→ Source data
━━━━
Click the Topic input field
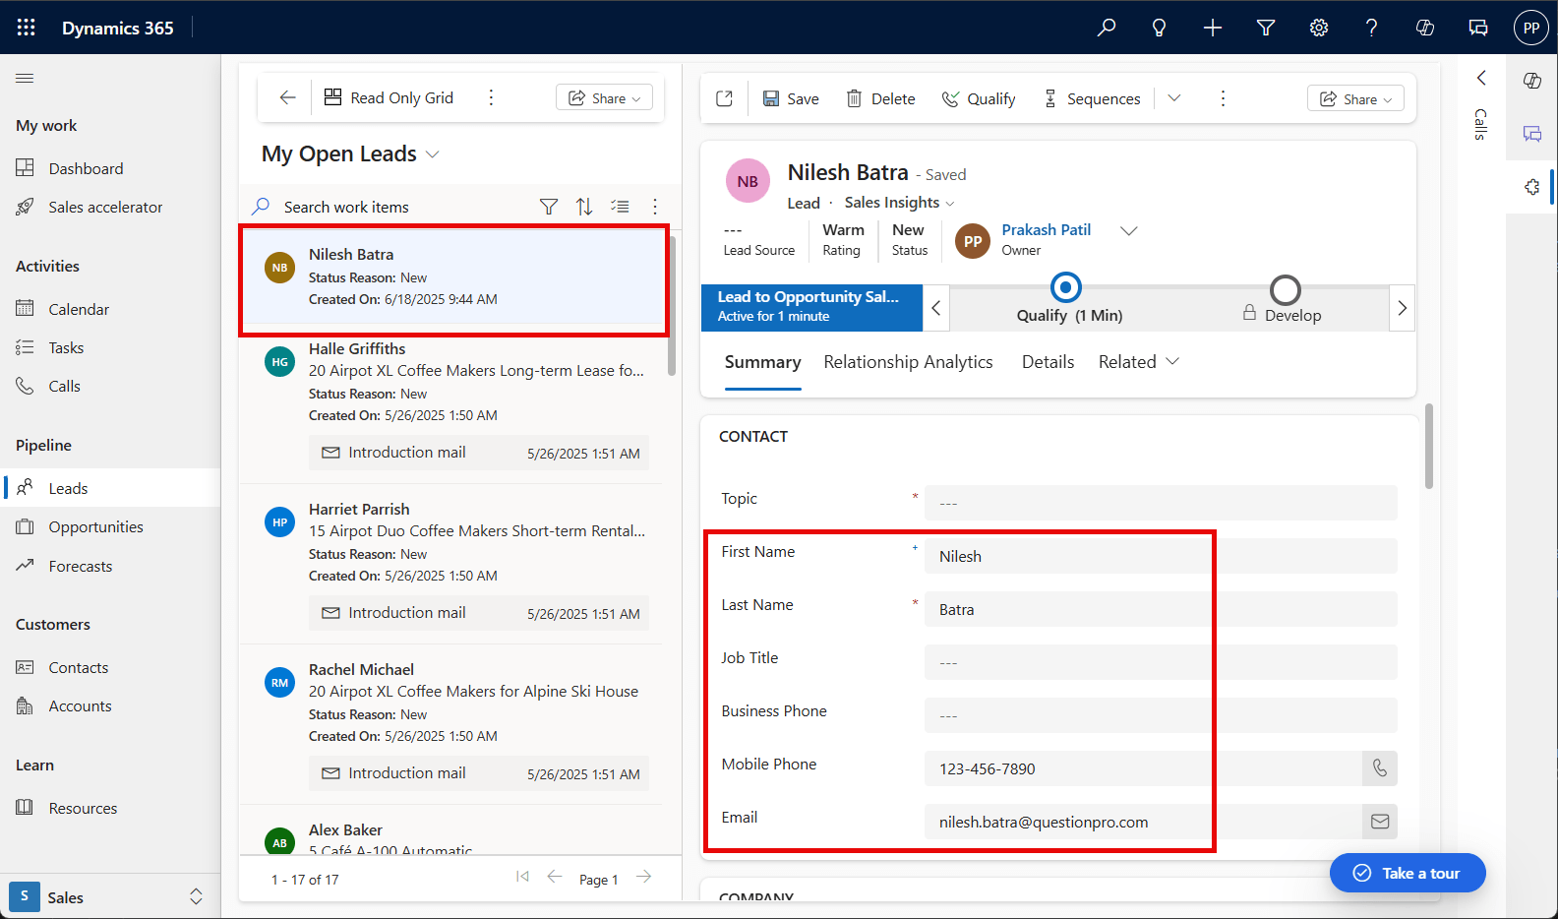 1160,503
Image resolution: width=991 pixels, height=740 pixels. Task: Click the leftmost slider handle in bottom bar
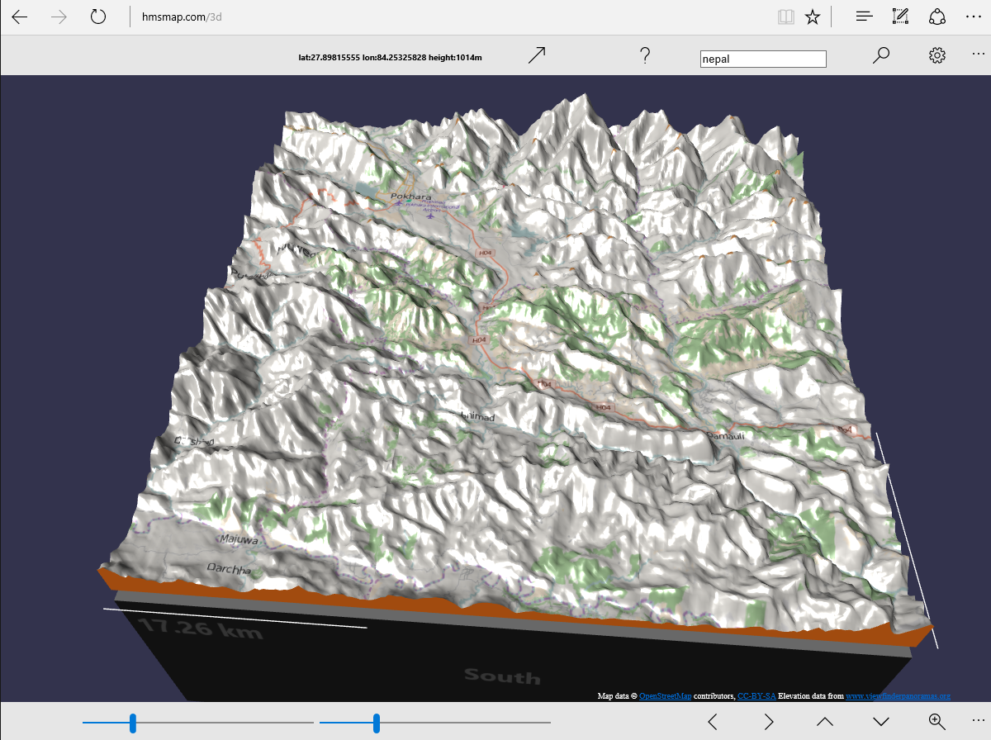pos(132,723)

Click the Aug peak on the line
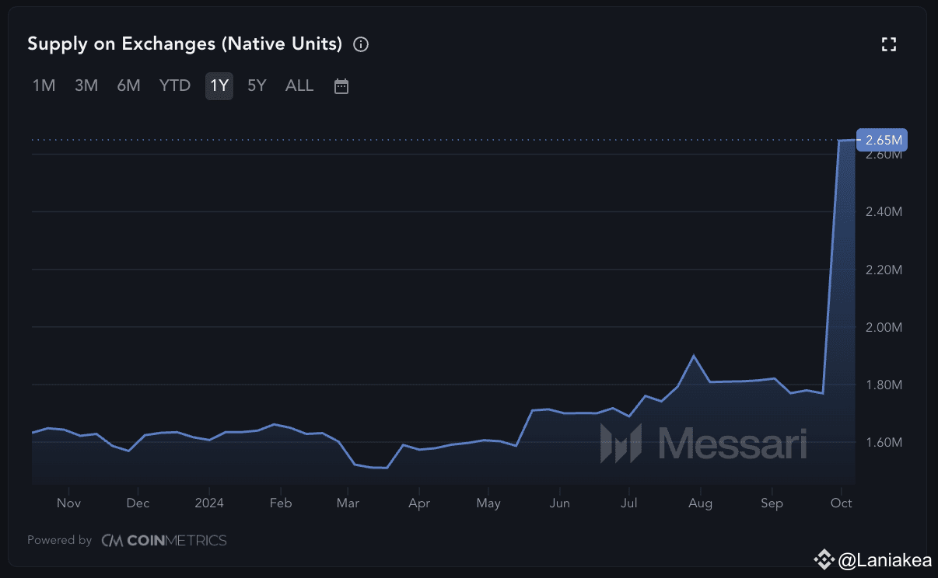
━━━━
Starting at the line where "Image resolution: width=991" appears, restate every line through the end of the records above exactly, but omit the pictures.

Image resolution: width=991 pixels, height=740 pixels. Task: Click the leftmost slider handle in bottom bar
pos(132,723)

Click the Aug peak on the line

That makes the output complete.